■ Extrait à lire:
--*--

M. Sutour a évoqué le financement du démantèlement et de la gestion des déchets. Nous aurons l'occasion d'y revenir longuement au cours du débat, mais, à ce stade, je dirai simplement que notre choix s'explique par des raisons tout à fait objectives et non par des raisons idéologiques qui voudraient que l'on ait plus confiance dans les entreprises que dans l'État.

Sur ces questions de financement, je répondrai aussi bien à M. Sutour qu'à MM. Teston et Bizet que l'évaluation du démantèlement qui est réalisée aujourd'hui s'inspire des recommandations formulées par la Cour des comptes.

Certains mettent en cause le fait de confier aux entreprises les fonds grâce auxquels elles vont démanteler et gérer les déchets, au lieu de les confier à un établissement public ou à l'État. Mais on n'est absolument pas sûr que les montants resteront constants dans le temps. Au fur et à mesure que les démantèlements vont se faire, au fur et à mesure que la gestion des déchets prendra corps, au fur et à mesure que les études avanceront, on constatera que les montants en jeu évoluent. C'est probablement ce que remarquera d'emblée un auditeur d'EDF, qui demandera de constituer des provisions par rapport à un coût supplémentaire généré plus tard.

Par conséquent, en sortant ces fonds des entreprises, on se retrouverait, en fait, avec des fonds à l'extérieur tout en gardant des provisions à l'intérieur. En d'autres termes, la gestion de ces fonds serait deux fois plus compliquée, deux fois plus lourde, entraînant une déresponsabilisation qui n'est absolument pas souhaitable compte tenu de l'enjeu et de la technicité de ces programmes.

Notre choix des fonds internes, assorti d'un encadrement très serré, fait d'ailleurs suite à l'observation de la situation que connaît actuellement la Suède, où se posent différents problèmes liés aux normes comptables internationales que chacun se doit d'appliquer.

Monsieur Sido, vous avez, en des termes remarquables, mis l'accent sur tous les enjeux de ce dossier, qui engage non seulement les générations présentes vis-à-vis des générations futures, mais aussi l'ensemble des Français vis-à-vis des populations meusiennes et haut-marnaises.

--*--

■ Lignes extraites:
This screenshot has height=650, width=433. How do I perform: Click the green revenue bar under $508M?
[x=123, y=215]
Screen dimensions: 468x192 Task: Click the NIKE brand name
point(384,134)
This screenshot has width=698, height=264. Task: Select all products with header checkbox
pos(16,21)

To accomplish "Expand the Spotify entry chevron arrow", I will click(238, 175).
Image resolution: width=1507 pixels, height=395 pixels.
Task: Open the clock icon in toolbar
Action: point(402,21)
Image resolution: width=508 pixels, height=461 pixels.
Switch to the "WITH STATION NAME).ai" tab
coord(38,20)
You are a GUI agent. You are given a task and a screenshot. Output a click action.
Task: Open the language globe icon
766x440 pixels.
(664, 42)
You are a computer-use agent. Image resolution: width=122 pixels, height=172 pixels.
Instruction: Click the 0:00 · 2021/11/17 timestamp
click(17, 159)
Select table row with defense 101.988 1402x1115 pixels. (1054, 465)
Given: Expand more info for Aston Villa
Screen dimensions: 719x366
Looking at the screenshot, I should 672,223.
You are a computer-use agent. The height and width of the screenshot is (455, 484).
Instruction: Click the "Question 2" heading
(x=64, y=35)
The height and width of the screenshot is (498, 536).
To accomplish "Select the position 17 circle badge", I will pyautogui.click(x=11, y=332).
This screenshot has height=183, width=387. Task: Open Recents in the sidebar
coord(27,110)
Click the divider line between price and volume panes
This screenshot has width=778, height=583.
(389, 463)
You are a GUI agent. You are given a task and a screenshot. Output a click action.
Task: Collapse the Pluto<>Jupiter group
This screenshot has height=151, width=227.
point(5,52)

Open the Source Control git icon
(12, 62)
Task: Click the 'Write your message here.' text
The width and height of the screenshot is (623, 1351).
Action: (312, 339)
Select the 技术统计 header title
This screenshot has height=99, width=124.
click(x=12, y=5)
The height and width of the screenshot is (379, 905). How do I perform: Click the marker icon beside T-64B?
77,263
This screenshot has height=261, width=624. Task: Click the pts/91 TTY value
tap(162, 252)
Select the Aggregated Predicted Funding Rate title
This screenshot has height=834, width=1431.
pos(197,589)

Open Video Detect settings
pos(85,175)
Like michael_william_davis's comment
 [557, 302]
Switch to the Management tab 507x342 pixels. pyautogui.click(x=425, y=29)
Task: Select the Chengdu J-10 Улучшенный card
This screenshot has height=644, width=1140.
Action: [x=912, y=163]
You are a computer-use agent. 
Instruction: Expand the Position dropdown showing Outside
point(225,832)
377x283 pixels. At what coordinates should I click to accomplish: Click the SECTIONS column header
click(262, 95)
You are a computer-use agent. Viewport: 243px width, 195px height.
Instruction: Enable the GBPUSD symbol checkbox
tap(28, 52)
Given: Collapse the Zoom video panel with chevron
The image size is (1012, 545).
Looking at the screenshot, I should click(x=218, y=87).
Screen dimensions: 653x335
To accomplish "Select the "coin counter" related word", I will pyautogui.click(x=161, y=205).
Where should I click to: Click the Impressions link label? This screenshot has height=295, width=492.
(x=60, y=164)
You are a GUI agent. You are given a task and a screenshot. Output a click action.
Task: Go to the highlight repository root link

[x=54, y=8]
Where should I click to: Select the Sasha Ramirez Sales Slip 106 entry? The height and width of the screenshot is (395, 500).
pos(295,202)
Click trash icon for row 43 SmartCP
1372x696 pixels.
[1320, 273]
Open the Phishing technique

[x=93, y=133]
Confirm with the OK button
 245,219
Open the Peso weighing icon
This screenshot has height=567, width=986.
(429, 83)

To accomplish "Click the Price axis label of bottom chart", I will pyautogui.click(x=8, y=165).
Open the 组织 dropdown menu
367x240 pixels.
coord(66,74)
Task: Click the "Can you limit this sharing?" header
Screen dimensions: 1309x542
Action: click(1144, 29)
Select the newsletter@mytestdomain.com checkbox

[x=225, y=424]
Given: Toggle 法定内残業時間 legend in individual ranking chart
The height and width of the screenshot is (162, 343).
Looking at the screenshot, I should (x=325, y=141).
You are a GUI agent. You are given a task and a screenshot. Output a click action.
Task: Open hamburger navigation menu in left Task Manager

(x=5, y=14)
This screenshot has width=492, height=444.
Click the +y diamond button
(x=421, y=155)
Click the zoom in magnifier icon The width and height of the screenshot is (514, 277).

--*--

■ Consigne 1: Recopiez fidèlement le passage du discours sur le démantèlement et la gestion des déchets, depuis « Certains mettent en » jusqu'à « généré plus tard. » inclus.
■ Consigne 2: Dans le discours sur le démantèlement et la gestion des déchets, de quelles recommandations s'inspire l'évaluation du démantèlement réalisée aujourd'hui ?
■ Consigne 3: Rédigez la suite du discours sur le démantèlement et la gestion des déchets, en reprenant après sa dernière phrase.
Les lignes ne jouent aucun rôle dans ce travail.

■ Résultat de l'exercice 1:
Certains mettent en cause le fait de confier aux entreprises les fonds grâce auxquels elles vont démanteler et gérer les déchets, au lieu de les confier à un établissement public ou à l'État. Mais on n'est absolument pas sûr que les montants resteront constants dans le temps. Au fur et à mesure que les démantèlements vont se faire, au fur et à mesure que la gestion des déchets prendra corps, au fur et à mesure que les études avanceront, on constatera que les montants en jeu évoluent. C'est probablement ce que remarquera d'emblée un auditeur d'EDF, qui demandera de constituer des provisions par rapport à un coût supplémentaire généré plus tard.

■ Résultat de l'exercice 2: Elle s'inspire des recommandations formulées par la Cour des comptes.

■ Résultat de l'exercice 3:
Vous avez su montrer le besoin de consultation, tout en faisant état des limites des référendums et des enquêtes publiques. Souscrivant pleinement à vos propos, je serai favorable à l'amendement que vous avez déposé à cet égard.

Vous avez également souligné l'importance de l'accompagnement économique et proposé une hausse effective, mais raisonnable, que je ne saurais sans doute refuser.

Cela étant dit, je suis, comme vous, convaincu que la question principale est non pas « combien d'argent ? », mais « pour quoi faire ? » C'est la raison pour laquelle je poursuis l'action engagée par mon prédécesseur, à votre demande, en mobilisant le Comité de haut niveau.

De l'intervention de Mme Voynet, j'ai surtout cru devoir retenir que rien ne trouvait grâce à ses yeux. Toutefois, après l'avoir écoutée très attentivement, je me suis aperçu que nous étions tout de même d'accord sur deux ou trois points.

Ainsi souhaite-t-elle que des études supplémentaires soient réalisées. Or cela est d'ores et déjà prévu dans le présent projet de loi. En outre, elle affirme qu'il convient de confronter tous les points de vue, ce que nous n'avons pas manqué de faire en essayant de les prendre en compte de la façon la plus objective possible.

Ne rien décider tout de suite ? Il faut tout de même décider de décider bientôt, sous réserve que certaines conditions soient remplies : c'est sur cette base qu'est construit ce texte.

En conséquence, je suis tout à fait ouvert à un dialogue avec Mme Voynet, si elle le souhaite, même si je ne partage pas du tout ses a priori. En la matière, nous tenons à nous montrer prudents. Cependant, au regard des engagements que nous prenons dans ce projet de loi, on ne peut pas dire que nous cherchons à faire prendre des risques à qui que ce soit.

Enfin, je tiens à remercier M. Guené d'avoir mis en avant la dimension humaine du sujet, tout en insistant sur les perspectives internationales.

Bien entendu, monsieur le président, mesdames, messieurs les sénateurs, j'aurai à coeur de revenir, dans la discussion des articles, sur les points à propos desquels je n'ai pu apporter les éclaircissements souhaités.